Mrs. Fang (China, 2017) [CVF 2018]

Mrs. Fang presents Wang Bing’s empathic cinematic practice at its most intimate in the face of a subject at its most opaque, with ‘subject’ referring to both a thinking, living self and a topic/matter. The film’s subject is the titular Mrs. Fang, whose family Wang got to know back in 2015. Footage of Wang’s ties with the family shot in 2015 in Maihui Village, near Huzhou, Zhejiang Province actually constitutes the film’s opening minutes. First, a sustained medium shot of Fang Xiuying standing, framed by a doorway in a nondescript space, not speaking, just being, her glance angled towards somewhere to the side of the camera. Then, an outdoor shot with a river in the background, with Mrs. Fang in the middle ground but walking diagonally from off-center to the right side of the frame and off-screen and whispering some indecipherable words as she passes by the camera. Lastly, standing inside what turns out to be her house, by what turns out to be her bed, while a TV set blares something that sounds like a drama; again, not speaking but simply being and reacting to what goes on around her, as when someone suddenly enters the shot from the right side of the frame to get a kettle from the stove. Cut to a close-up of a woman who is lying in bed while one hears off-screen voices speaking of her condition and pain.

Given the brusqueness of the cut, the spectator is prompted to wonder if this bed-ridden woman who cannot speak anymore and can hardly move is indeed the same Mrs. Fang of the previous shots. With the realisation that it is and the brusqueness of the cut, the film’s subject reveals itself: not simply death/dying but also the simultaneous sociality and privacy of it, the talking-about-it and quietness of it, in terms of space and behaviour, particularly in the engagement with/observance of Mrs. Fang by Wang/the camera as subjects themselves among others as she transitions to a plane of being different from those around her.

As one thinking subject facing another/others, Wang’s film alternates between tight close-ups of Mrs. Fang as she lays in bed (on her back or on her side) and medium/long shots of either the room that she occupies or the area that surrounds her house, including a river where locals frequently fish. Particularly in the case of the former, Wang and his camera are in the thick of it all, at times more so than the family members and/or neighbours who populate the room and are essentially sitting vigil at her death bed. Through close-ups, the film looks indefatigably at Mrs. Fang, expressing the intimate observation for which Wang is known. And such intimate observation is never invasive, pitying, or exploitative. For it rests on never losing sight of one as a human being above all, who in Mrs. Fang’s case is experiencing something that we all must inevitably experience, regardless of circumstances and/or condition(s). Though neither Wang/the camera nor Mrs. Fang speaks, a certain communication of empathy and dignity nevertheless takes place between them to which the spectator is made privy. And this communication is all the more crucial since the film does not provide any biographical details about Mrs. Fang until the very end.
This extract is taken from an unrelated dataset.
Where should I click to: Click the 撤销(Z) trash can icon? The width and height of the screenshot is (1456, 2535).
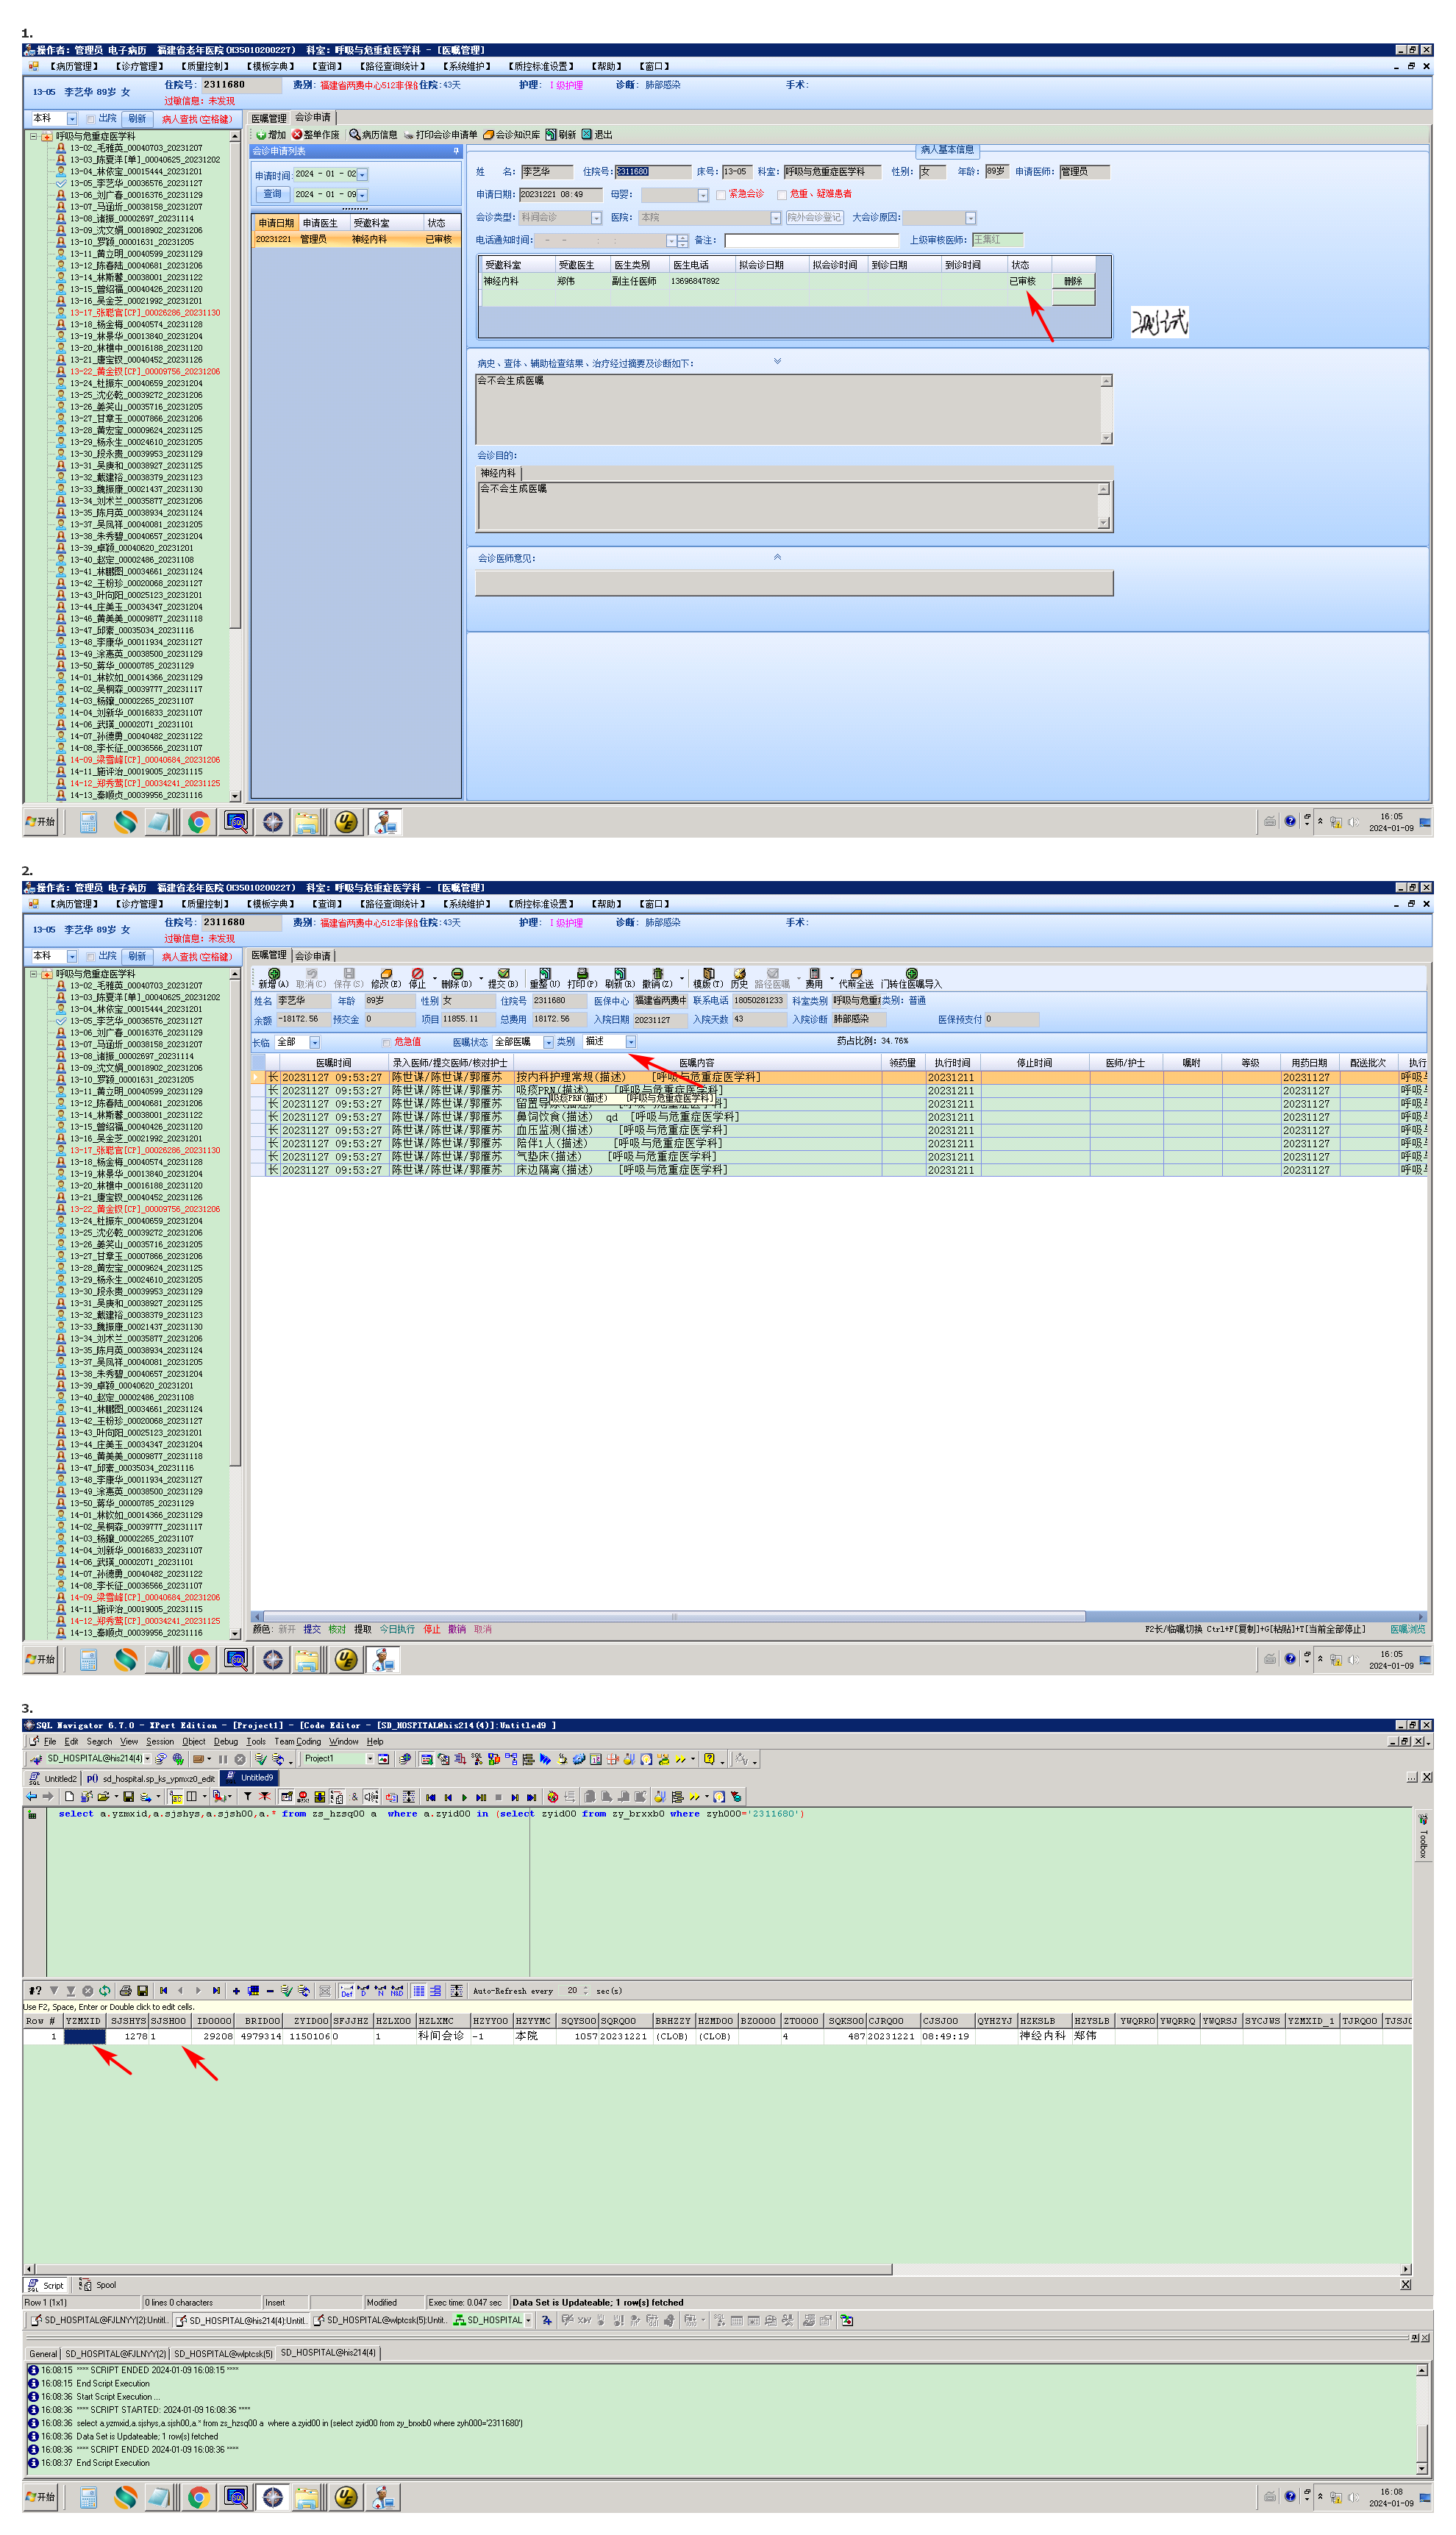[x=657, y=974]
Such meaningful communication between Mrs. Fang and the camera through the vigilant close-ups becomes more pronounced when set against the intermittent chatter that goes on around her in the room, just outside the house, and by/on the river, amongst family members and/or friends. Family members certainly attempt to communicate with her, but given that she no longer has access to words/spoken language, reactions are next to nothing. In truth, words/spoken language quickly become alienating, cold, insufficient, and superfluous in the film compared to what intangibly develops between the camera and Mrs. Fang – and by extension the spectator. That Wang chose to begin his film with no words uttered/exchanged seemingly, subtly affirms this point.

Sequences filled with words/exchanges increasingly sound disjointed, even out of place. Some of these sequences are shot outside of the house, with the intention to show the spaces in which Mrs. Fang had lived most, if not all, of her life. They include scenes of men young and not so young going night fishing or conversing at an outside table about childrearing and how Mrs. Fang’s grandson should be present. Most of these sequences, however, occur around Mrs. Fang at her bed, with family members issuing forth remarks such as ‘Let’s not skimp on the funeral dinner’ and on changes in her condition, where to bury her, and the sacrifices that the family has made to care for her. As they speak, they stand around Mrs. Fang at her bed and look at her. On the one hand, the exterior sequences can also be read as demonstrating how life must inexorably go on even in the time of a loved one’s dying. On the other hand, these garrulous moments, especially around Mrs. Fang, find the family members and/or friends looking at her in a manner that is manifestly different from Wang/the camera’s, which injects a strangely entomological note to the scenes.

Such a description should not be (mis)understood as a judgment. Wang is as interested in communicating silently with Mrs. Fang via the camera as capturing the communications that take place around her that are also part of the gradual process of her dying.

At bottom, there is something to be said about the empathic power of communication that can be generated between a subject and a camera, most notably one that does not involve words. This quality is in fact one of the principal, most formidable characteristics of Wang’s observational (documentary) cinema, as he usually forgoes any kind of factual information that would orient the spectator to think about the people in his films in one certain way – other than their humanness.

Mrs. Fang receives it UK premiere at the Chinese Visual Festival on May 6. It will also be shown on May 14.